An appeal is when you ask a higher court to review a decision by a judge in a lower court. The higher court (which may be called a court of appeals, appellate court, or supreme court, for example) looks at the "record", which includes the transcript, physical evidence/ documents from the trial court and decides if the judge made any mistakes of law. You cannot introduce new evidence when you appeal your case to a higher court. The higher court only looks at what was said and done in the trial court.
Usually, you only have a short time to file an appeal after the judge issues the order or decision you want to appeal. The time limit may be different depending on what state you live in and/or what type of case you want to appeal. You may want to talk to a lawyer as soon as possible about the time limit in your state so that you do not lose your chance to appeal.
It is possible to file an appeal on your own, but it is generally a complicated procedure with technical rules of law. It is hard to do without a lawyer. If you do decide to file an appeal on your own, you may want to talk to a lawyer for advice as you plan your strategy. For legal help, you can go to our Finding a Lawyer page (although you may have to call many places to find one that does appeals) or check out the Appeals section of our National Organizations page. If you are a domestic violence victim, and your case is related to domestic violence, you may want to check with your State Coalition Against Domestic Violence to ask if they help with appeals or if they can refer you. You'll find contact information for your state's coalition on our Advocates and Shelters page after you enter your state in the drop-down menu.
The American Bar Association has more information about the appeals process. There are also websites that have information about filing appeals in specific cases - for example, About.com has an article about filing an appeal in a divorce.

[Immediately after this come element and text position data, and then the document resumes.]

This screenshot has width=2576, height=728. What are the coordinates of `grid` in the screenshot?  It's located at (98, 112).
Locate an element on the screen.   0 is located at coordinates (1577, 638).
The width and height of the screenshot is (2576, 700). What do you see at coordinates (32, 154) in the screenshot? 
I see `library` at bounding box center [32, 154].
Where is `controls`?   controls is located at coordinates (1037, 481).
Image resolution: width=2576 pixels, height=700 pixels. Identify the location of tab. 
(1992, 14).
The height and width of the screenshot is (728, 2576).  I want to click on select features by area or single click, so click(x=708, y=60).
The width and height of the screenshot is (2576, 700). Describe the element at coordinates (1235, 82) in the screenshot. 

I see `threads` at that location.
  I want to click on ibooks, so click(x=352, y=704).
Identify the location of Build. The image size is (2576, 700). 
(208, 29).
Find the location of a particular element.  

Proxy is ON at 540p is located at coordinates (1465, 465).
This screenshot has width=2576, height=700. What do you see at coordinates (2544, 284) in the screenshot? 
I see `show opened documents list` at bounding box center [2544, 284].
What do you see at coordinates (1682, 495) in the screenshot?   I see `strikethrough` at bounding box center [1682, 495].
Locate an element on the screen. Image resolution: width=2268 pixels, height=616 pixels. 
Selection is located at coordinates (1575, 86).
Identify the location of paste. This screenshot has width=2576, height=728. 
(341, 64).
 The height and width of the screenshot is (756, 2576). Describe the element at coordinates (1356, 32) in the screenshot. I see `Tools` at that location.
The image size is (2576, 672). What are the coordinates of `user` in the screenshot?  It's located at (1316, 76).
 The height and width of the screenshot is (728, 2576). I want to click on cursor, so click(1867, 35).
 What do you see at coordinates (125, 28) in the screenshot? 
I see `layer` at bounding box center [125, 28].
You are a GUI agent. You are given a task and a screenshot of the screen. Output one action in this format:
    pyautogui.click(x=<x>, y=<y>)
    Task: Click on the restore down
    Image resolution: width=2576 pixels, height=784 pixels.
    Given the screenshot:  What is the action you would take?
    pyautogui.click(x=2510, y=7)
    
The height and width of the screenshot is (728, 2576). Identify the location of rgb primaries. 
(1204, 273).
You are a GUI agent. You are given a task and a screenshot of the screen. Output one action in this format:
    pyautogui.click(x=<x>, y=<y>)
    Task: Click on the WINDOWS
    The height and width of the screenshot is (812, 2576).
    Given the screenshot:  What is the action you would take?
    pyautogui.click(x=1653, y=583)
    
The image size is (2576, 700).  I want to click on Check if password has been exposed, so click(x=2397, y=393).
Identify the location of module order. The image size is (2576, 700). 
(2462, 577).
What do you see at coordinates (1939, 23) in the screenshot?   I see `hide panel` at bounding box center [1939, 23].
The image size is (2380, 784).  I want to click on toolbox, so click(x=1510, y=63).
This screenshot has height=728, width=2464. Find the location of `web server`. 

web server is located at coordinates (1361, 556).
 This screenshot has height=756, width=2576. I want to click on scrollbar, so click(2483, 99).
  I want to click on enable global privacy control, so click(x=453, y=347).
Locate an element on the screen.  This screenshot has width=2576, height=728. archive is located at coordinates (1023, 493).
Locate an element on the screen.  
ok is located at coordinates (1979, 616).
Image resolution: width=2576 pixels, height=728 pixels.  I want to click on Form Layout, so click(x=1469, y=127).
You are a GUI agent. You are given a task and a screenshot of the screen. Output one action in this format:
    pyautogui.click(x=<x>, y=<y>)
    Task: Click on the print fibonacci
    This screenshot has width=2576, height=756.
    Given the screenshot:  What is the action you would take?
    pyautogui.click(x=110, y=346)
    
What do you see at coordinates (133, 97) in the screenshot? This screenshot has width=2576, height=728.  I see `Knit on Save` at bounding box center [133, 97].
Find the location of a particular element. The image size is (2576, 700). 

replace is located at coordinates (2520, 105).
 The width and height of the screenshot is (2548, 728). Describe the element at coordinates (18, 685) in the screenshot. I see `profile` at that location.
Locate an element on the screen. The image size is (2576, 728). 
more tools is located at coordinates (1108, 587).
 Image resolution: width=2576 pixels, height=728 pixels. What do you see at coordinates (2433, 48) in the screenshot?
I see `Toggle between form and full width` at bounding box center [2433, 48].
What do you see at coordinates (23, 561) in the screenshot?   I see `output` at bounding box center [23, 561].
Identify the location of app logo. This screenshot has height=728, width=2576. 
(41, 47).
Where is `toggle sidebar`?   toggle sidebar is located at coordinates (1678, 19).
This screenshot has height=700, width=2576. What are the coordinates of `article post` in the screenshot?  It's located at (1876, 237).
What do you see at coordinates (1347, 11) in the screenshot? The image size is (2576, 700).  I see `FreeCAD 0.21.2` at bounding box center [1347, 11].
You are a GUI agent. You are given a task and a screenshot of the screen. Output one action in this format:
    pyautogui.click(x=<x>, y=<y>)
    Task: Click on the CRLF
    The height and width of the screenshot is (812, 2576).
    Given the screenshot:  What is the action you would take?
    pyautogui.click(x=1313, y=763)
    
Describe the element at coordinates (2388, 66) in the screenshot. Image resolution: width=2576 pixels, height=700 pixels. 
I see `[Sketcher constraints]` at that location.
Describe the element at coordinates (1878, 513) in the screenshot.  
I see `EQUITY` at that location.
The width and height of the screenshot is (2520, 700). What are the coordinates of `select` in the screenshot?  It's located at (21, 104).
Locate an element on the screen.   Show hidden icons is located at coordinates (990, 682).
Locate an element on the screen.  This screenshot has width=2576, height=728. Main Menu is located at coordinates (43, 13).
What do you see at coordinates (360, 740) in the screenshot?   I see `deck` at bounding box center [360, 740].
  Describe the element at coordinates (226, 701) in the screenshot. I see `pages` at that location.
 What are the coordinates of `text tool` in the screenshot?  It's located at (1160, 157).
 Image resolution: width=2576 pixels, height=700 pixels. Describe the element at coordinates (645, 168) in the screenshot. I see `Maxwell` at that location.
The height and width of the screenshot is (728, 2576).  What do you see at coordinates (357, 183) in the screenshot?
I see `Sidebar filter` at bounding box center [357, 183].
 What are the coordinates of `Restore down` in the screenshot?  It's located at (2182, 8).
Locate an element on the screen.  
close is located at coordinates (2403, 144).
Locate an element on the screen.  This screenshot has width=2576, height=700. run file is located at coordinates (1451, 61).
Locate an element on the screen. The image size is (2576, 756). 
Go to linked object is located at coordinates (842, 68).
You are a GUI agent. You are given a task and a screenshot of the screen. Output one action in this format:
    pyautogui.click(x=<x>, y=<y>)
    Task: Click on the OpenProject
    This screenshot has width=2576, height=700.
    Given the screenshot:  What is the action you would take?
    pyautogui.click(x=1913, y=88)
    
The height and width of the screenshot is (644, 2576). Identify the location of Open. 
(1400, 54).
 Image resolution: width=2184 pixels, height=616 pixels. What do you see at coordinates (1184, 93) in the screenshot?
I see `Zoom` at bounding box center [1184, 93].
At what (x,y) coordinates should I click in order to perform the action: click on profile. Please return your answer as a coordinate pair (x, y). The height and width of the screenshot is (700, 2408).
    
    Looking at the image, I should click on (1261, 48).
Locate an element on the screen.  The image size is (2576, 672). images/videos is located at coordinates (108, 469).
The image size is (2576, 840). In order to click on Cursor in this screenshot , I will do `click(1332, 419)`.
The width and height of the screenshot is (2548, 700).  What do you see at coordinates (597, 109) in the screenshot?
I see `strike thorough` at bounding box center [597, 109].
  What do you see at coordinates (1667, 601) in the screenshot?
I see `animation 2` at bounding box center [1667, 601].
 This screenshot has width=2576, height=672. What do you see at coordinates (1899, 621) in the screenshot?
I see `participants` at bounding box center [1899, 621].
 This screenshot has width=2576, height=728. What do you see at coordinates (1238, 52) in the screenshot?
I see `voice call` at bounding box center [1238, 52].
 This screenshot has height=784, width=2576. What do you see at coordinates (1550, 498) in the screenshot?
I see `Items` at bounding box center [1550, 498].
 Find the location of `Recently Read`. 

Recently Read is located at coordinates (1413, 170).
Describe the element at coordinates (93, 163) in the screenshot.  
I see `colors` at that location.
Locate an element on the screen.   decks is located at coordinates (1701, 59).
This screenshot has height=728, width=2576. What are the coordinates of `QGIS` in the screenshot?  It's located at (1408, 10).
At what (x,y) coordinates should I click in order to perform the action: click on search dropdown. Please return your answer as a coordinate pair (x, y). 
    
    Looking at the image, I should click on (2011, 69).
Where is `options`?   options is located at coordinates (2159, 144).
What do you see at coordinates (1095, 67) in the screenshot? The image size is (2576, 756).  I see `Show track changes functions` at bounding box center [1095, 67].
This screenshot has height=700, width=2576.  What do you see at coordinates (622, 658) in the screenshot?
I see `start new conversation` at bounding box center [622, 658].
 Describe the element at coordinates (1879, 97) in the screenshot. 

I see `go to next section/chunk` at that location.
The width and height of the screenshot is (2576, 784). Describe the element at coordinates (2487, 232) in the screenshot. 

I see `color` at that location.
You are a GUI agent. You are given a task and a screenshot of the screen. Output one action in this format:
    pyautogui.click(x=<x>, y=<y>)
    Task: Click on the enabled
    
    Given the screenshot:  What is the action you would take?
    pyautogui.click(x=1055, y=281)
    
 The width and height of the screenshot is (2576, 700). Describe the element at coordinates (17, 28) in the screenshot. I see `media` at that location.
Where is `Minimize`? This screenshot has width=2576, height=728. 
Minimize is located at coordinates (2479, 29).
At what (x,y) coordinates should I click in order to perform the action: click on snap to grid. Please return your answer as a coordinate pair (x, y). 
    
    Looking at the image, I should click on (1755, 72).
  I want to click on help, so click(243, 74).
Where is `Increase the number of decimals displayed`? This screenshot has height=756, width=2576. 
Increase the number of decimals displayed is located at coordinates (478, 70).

Please note that WomensLaw.org has no relationship with these websites and cannot vouch for the information contained on them. We provide these links for your information only.
Instead of appealing, in some cases, you may be able to request a modification of the court order. To request a modification of a court order, you will likely need to show that there has been a substantial change in circumstances that has happened since the order was issued. You will need to go back to the court where your order was issued and file modification forms. There will probably be a new hearing on the issue. You may also want to consult with an attorney to see if filing for a modification is appropriate under the circumstances of your case.